KWFM
- South Tucson, Arizona; United States;
- Broadcast area: Tucson, Arizona
- Frequency: 1330 kHz
- Branding: Star 1330

Programming
- Format: Classic hits
- Affiliations: The Daily Dees

Ownership
- Owner: AM Radio Licenses, LLC

History
- First air date: 1957
- Last air date: 2021
- Former call signs: KMOP (1957–1965); KHYT (1965–1987); KMRR (1987–1999); KJLL (1999–2012);

Technical information
- Facility ID: 57503
- Class: B
- Power: 2,000 watts daytime; 5,000 watts nighttime;
- Transmitter coordinates: 32°18′51.3″N 110°50′19.3″W﻿ / ﻿32.314250°N 110.838694°W

= KWFM =

KWFM was a classic hits formatted broadcast radio station licensed to South Tucson, Arizona, serving Tucson, Arizona. KWFM was last owned by AM Radio Licenses, LLC.

==History==
The station went on the air as KMOP in 1957. It became KHYT in 1965, KMRR on February 7, 1987, KJLL in 1999, and KWFM in 2012.

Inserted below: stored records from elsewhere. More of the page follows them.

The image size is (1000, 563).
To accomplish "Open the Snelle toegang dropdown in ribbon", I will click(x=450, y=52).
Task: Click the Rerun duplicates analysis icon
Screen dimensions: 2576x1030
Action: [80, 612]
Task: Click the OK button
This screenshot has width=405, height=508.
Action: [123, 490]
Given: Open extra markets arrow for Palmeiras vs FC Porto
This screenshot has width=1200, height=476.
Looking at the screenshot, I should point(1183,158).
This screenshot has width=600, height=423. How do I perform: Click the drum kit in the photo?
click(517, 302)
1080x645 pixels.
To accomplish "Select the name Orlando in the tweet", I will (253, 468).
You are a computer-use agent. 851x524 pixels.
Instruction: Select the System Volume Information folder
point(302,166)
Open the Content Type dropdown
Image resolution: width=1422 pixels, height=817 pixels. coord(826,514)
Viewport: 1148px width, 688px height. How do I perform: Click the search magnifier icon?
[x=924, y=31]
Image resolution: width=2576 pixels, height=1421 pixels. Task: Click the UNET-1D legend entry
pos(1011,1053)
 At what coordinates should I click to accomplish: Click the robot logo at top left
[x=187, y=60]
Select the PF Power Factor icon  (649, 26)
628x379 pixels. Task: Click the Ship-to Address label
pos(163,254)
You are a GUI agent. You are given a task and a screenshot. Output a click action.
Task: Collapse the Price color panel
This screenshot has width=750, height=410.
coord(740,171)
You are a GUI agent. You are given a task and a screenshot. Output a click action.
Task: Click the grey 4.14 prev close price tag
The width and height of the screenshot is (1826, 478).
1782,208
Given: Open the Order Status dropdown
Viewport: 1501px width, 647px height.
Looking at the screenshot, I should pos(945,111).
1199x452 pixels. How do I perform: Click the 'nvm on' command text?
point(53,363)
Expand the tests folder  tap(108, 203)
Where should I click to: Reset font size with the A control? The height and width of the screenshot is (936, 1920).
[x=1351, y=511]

As a talk radio station, KWFM aired national newscasts from CBS Radio News and CNN Radio. Hosts included Stephanie Miller, Ed Schultz, Michael Smerconish, Dr. Joy Browne, Leslie Marshall, Thom Hartman, and Don Imus.

In the midst of immense local turmoil and declining revenue as a talk station, KWFM flipped to a music format on September 20, 2012. As a music station, KWFM featured Rick Dees (Daily Dees, Rick Dees Weekly Top 40) and M.G. Kelly (Back To The 70s, Amazing 80s, Your 90s Rewind).

The Federal Communications Commission cancelled KWFM's license to broadcast on October 4, 2021, when the owner, AM Radio Licenses, LLC, did not file for renewal.